Il problema non è il budget, è come viene costruito
“Quest’anno non abbiamo budget” è una frase che torna spesso, soprattutto quando si parla di riqualificazione illuminotecnica. Ed è anche una delle più fuorvianti, perché nella maggior parte dei casi il budget non manca davvero: semplicemente non è stato costruito per includere quel tipo di intervento.
Come nasce il budget
Nella pratica aziendale, il budget raramente è uno strumento completamente aperto. Più spesso è il risultato di uno schema consolidato: si parte dai numeri dell’anno precedente, si fanno alcune correzioni e si allocano le risorse sui progetti già noti o ritenuti prioritari.

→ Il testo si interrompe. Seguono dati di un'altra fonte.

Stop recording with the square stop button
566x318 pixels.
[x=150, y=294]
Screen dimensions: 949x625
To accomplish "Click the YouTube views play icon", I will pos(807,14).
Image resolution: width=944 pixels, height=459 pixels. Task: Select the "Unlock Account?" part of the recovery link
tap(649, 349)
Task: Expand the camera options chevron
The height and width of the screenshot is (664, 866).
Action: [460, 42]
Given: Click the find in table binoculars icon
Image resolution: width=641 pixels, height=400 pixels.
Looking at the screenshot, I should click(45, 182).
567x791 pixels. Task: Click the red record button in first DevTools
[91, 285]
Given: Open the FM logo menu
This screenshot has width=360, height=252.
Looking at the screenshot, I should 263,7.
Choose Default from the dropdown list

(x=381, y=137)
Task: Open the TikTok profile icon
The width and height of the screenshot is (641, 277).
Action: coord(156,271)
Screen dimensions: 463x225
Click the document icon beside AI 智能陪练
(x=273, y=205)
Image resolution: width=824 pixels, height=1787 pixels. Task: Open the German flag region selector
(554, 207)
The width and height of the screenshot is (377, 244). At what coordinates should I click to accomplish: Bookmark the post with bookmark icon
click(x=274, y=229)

Questo significa che tutto ciò che non è già “dentro” al sistema fatica a entrarci non perché non sia utile, ma perché non è previsto.
Il caso dell’illuminazione
L’illuminazione si trova spesso in una posizione scomoda: non è percepita come critica, non è legata direttamente alla produzione e viene vista più come una voce di costo che come una leva di miglioramento.
Il risultato è che progetti con ROI positivo, capaci di ridurre i consumi e migliorare le condizioni operative, vengono comunque rimandati o bloccati.
Come viene inquadrato l’intervento
Se l’intervento viene trattato come una spesa, entrerà in competizione con altre spese. Se viene trattato come investimento, dovrà confrontarsi con altri investimenti, spesso più “visibili” o più facilmente comprensibili.
In entrambi i casi, rischia di perdere, solo perché è stato presentato nel modo sbagliato.
Cosa cambia quando il progetto è costruito bene
Le aziende che riescono a portare avanti questi interventi non partono dal budget disponibile, ma dal risultato atteso.
A questo punto il risparmio non è più una conseguenza, ma parte integrante del ragionamento. Il tempo di ritorno entra nella valutazione in modo concreto. E il confronto con altre iniziative diventa più equilibrato.
In questo scenario, anche decisioni che prima sembravano impossibili trovano spazio.